REQUIRED ACTION
Repeat exactly the opening lines of the records, ending with the line that contains "Click the Shoulder column header".

(Items from a data source)
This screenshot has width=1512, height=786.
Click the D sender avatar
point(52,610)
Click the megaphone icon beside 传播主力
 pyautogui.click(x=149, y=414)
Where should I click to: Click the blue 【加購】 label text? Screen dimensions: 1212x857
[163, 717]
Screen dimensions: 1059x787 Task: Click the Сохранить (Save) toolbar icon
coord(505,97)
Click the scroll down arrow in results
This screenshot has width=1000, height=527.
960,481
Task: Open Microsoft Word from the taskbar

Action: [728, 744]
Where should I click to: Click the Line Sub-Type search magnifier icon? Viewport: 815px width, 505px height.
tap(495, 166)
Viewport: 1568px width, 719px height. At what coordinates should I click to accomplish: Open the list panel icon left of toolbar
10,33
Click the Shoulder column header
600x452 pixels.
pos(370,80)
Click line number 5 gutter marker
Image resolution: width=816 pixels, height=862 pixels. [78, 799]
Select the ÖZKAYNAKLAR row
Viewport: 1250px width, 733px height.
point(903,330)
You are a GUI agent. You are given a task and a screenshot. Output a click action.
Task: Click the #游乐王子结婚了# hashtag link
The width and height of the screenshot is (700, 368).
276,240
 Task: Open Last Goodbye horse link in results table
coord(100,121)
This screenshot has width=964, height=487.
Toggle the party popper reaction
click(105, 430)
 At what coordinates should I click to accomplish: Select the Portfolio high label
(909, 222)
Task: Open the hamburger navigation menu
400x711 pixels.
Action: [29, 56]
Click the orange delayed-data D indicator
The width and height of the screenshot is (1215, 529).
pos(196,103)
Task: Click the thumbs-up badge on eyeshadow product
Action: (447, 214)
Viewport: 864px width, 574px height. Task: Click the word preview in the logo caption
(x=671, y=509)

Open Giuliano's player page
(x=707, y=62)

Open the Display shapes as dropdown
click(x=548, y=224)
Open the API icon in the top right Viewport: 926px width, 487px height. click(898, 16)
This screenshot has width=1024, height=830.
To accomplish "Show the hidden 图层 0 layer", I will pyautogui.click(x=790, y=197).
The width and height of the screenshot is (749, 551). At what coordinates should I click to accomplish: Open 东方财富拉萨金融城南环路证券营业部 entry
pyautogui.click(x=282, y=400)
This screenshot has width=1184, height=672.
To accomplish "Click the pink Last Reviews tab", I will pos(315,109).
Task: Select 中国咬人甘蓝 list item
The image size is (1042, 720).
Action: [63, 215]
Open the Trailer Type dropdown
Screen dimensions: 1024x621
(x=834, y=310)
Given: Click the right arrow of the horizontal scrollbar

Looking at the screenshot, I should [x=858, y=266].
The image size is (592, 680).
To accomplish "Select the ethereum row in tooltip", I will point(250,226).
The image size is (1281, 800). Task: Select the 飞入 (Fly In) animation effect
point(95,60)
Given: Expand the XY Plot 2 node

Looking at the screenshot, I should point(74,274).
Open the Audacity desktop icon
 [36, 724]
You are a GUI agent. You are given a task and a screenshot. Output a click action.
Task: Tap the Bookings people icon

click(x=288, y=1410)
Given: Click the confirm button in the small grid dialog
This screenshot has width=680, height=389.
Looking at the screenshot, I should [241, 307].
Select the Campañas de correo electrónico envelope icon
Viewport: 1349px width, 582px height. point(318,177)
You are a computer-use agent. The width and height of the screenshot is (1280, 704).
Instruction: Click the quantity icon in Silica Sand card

SOLUTION
This screenshot has width=1512, height=786.
Click the D sender avatar
point(52,610)
Click the megaphone icon beside 传播主力
 pyautogui.click(x=149, y=414)
Where should I click to: Click the blue 【加購】 label text? Screen dimensions: 1212x857
[163, 717]
Screen dimensions: 1059x787 Task: Click the Сохранить (Save) toolbar icon
coord(505,97)
Click the scroll down arrow in results
This screenshot has width=1000, height=527.
960,481
Task: Open Microsoft Word from the taskbar

Action: [728, 744]
Where should I click to: Click the Line Sub-Type search magnifier icon? Viewport: 815px width, 505px height.
tap(495, 166)
Viewport: 1568px width, 719px height. At what coordinates should I click to accomplish: Open the list panel icon left of toolbar
10,33
Click the Shoulder column header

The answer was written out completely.